Post n°2864 pubblicato il 07 Marzo 2022 da donmichelangelotondo

La poetessa russa Marina Cvetaeva
 
 
 
Tra empatia per gli ultimi e solitudine salvifica.

Al volgere della fine della Grande Guerra, l’esercito russo, composto per lo più da contadini, aveva subìto gravi perdite a causa dalla mancanza di mezzi e rifornimenti; in assenza dello zar Nicola II, deciso a seguire le campagne militari personalmente, la situazione economica era crollata per l’assenza di un potere esecutivo e il malcontento di una popolazione sempre più allo stremo era sfociato nella Rivoluzione di Febbraio, a cui seguirà quella bolscevica di Ottobre e la successiva Guerra Civile che vedrà nascere l’Unione Sovietica.

La sanguinosa rivoluzione bolscevica con conseguente caduta dell’Impero scoppia nella vita della poetessa con inevitabile violenza, il terrore, il disorientamento, la disperazione e il sentimento di quei giorni rimangono nelle sue poesie facendone una delle voci più importanti della letteratura russa. Nei suoi versi ci sono gli emarginati, i ribelli, gli esiliati, scegliendo di stare dalla parte degli oppressi, dei perseguitati.

 

Lo ribadisce lei stessa in uno scritto già prima di partire da Parigi alla volta di Mosca nel 1939:”Sappiate una cosa: che anche là io sarò con i perseguitati e non con i persecutori, con le vittime e non con i carnefici”.

L’aspro linguaggio della Cvetaeva è già di per sé indicativo di una scelta, di una visione del mondo ruvida e severa.

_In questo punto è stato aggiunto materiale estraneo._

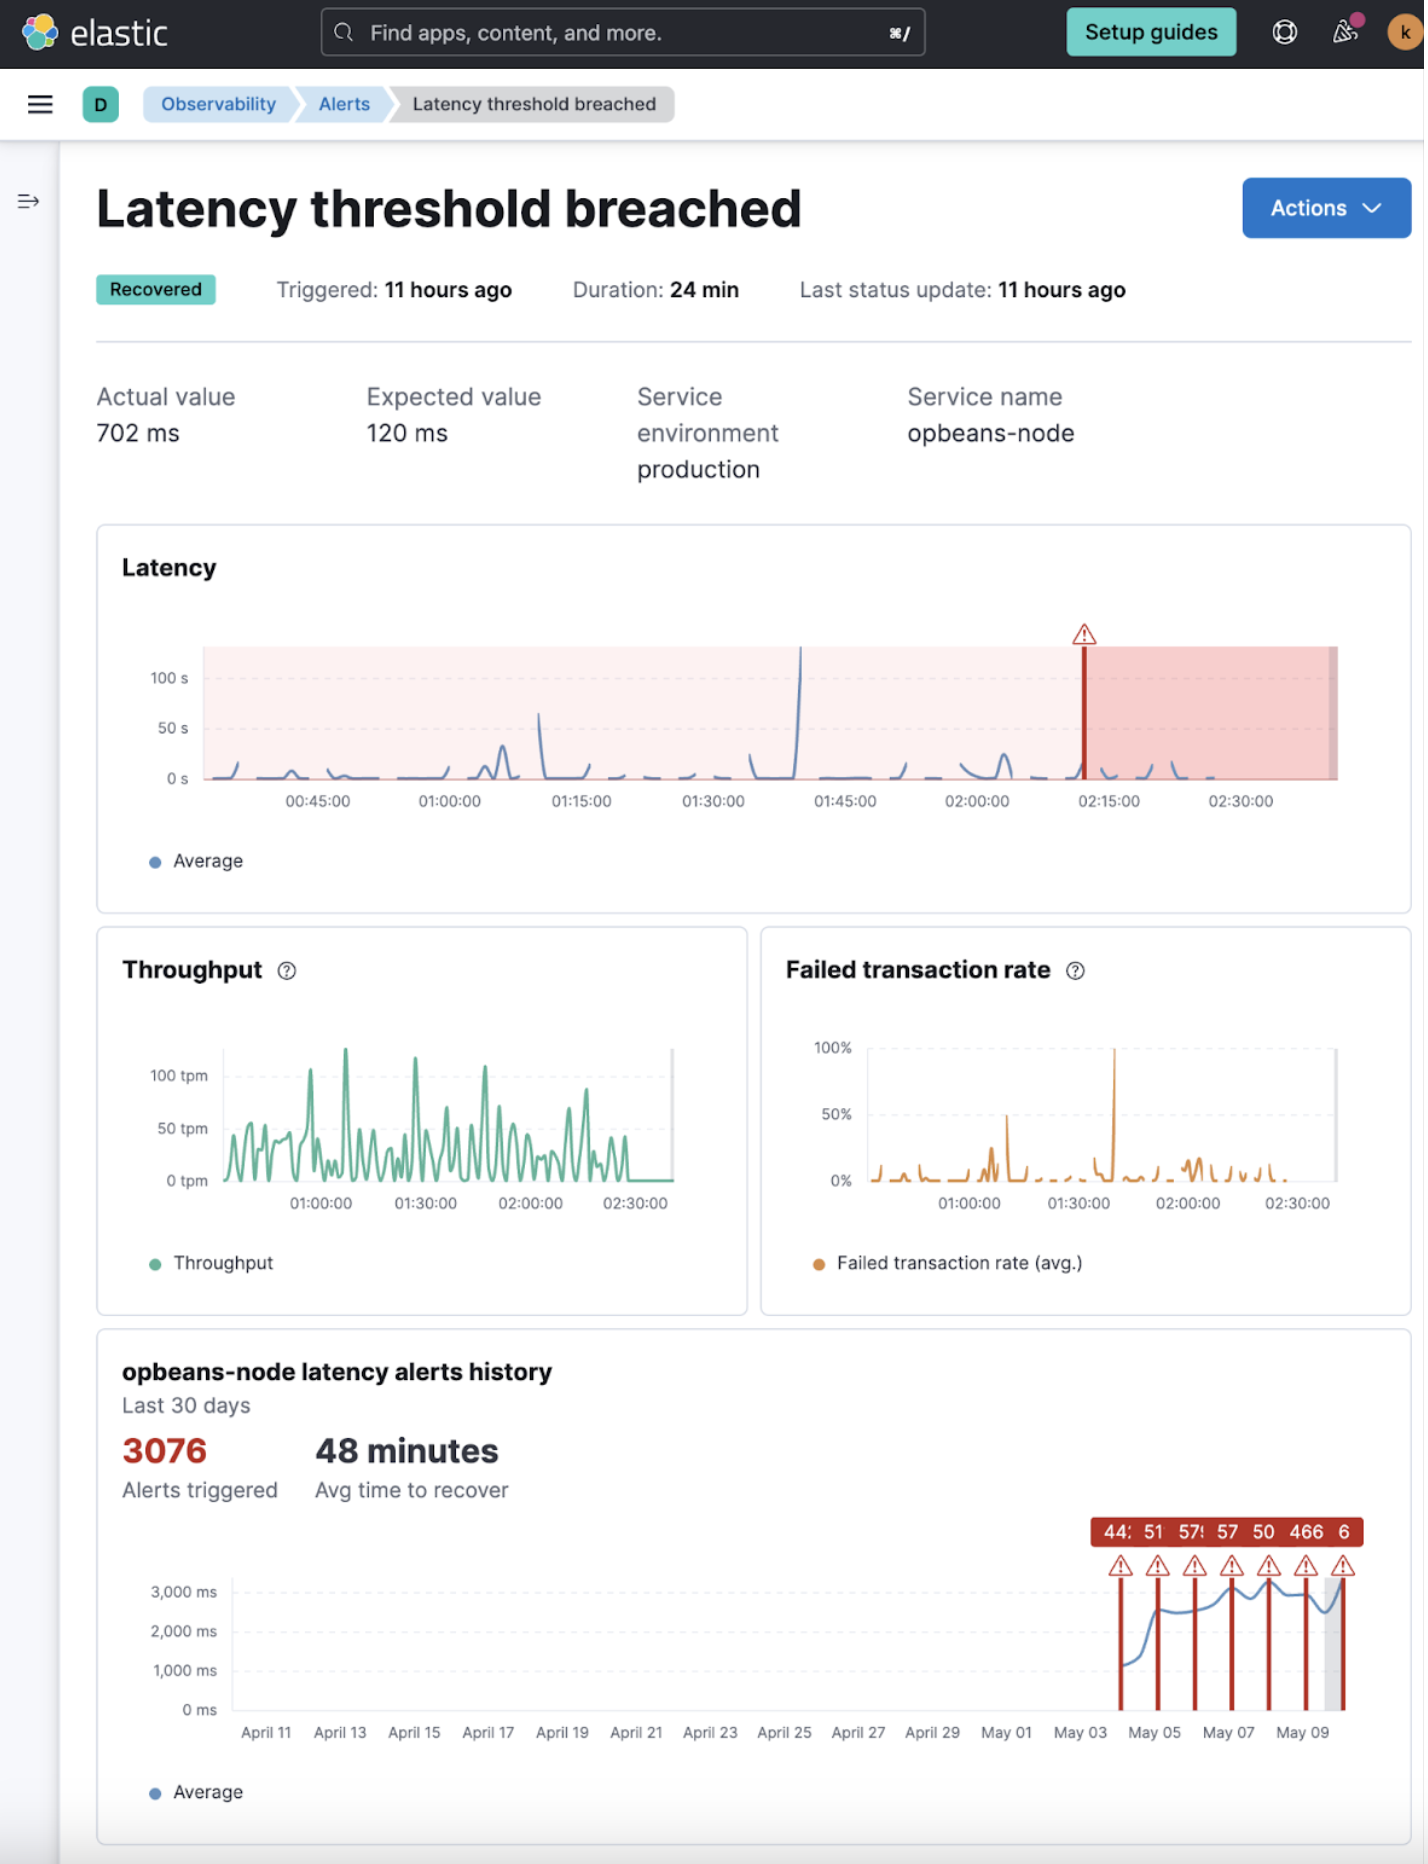Go to Observability breadcrumb
1428x1864 pixels.
tap(218, 104)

Lei diviene simbolo del conflitto tra individuo e collettività, tra sfera privata e repressione di una società totalitaria.

 

“Come spostando pietre,

geme ogni giuntura!

Riconosco l’amore dal dolore

lungo tutto il corpo

[…]Vandalo in un’aureola di vento! Riconosco

l’amore dallo strappo

delle più fedeli corde

vocali: ruggine, crudo sale

nella strettoia della gola.”

(Versi tratti dalla poesia Indizi)

 

E ancora la poesia “Agli ebrei”

“Chi non t’ha calpestato-e chi non t’ha bruciato,

cespuglio di incombustibili rose!

Unica cosa incrollabile che il Cristo

ha lasciato dietro di sè sulla terra.

Israele! Si avvicina un secondo

tuo dominio. Per tutti i centesimi

voi col sangue ci avete pagati: Eroi!

Traditori- Profeti- Mercanti !

In ciascuno di voi, anche in colui che conta

a lume di candela le monete d’oro nel sacchetto.

Cristo più forte parla che non in Marco,

in Matteo, in Giovanni e in Luca.

Per tutta la terra-da un capo all’altro-

crocifissione e deposizione dalla croce.

Con l’ultimo dei tuoi figli, Israele,

in verità seppelliremo il Cristo”

 

Ed ecco, estate 1916, città di Aleksandrov, una casa alla periferia, davanti a questa casa oltre al giardino, alla piazza si addestrano soldati al tiro.

 

“Un bianco sole e basse, basse nubi,

lungo gli orti-dietro il muro bianco-un cimitero.

E sulla sabbia file di spauracchi di paglia

sotto le traverse a statura d’uomo.

[…]

Come hanno potuto incollerirti queste nere capanne,

Signore! E perché a tanti mitragliare il petto?

[…] Oh, Signore, Dio mio!”

(versi tratti dal ciclo “All’ Achmatova”)

 

Di fronte a tali crude realtà che saranno rese ancora più severe nel corso della sua vita, la poetessa non può che trovare rifugio, acquietamento del proprio animo nella solitudine.

 

“Sono felice di vivere in modo semplice ed esemplare –
come il sole, come il pendolo, come il calendario.

D’essere un’anacoreta laica di snella figura, 
savissima – come qualsiasi creatura di Dio.

Di sapere: lo Spirito è mio alleato, lo Spirito è mia guida!

D’entrare senza annunciarmi, come un raggio e come uno sguardo.

Di vivere così come scrivo: in modo esemplare e succinto

come Dio comanda e come gli amici non prescrivono”

(Poesia tratta dal ciclo “Il Commediante)

 

La sua “altezzosa solitudine” come la definì Šachovskaja è stato il suo modo semplice e al tempo stesso coraggioso di chiudersi in se stessa per ricreare un mondo diverso, più vero, più empatico, scevro da qualsiasi bruttura di cui il genere umano a quel tempo era capace.

La storia si ripete ed oggi più che mai il mondo interiore di questa grande poetessa russa grida le sue ragioni. E noi non possiamo non prenderle virtualmente la mano e ripetere con enfatica speranza velata di tanta tristezza:

“[…] ancora, Signore, benedico-la pace

in casa d’altri e il pane nel forno altrui!”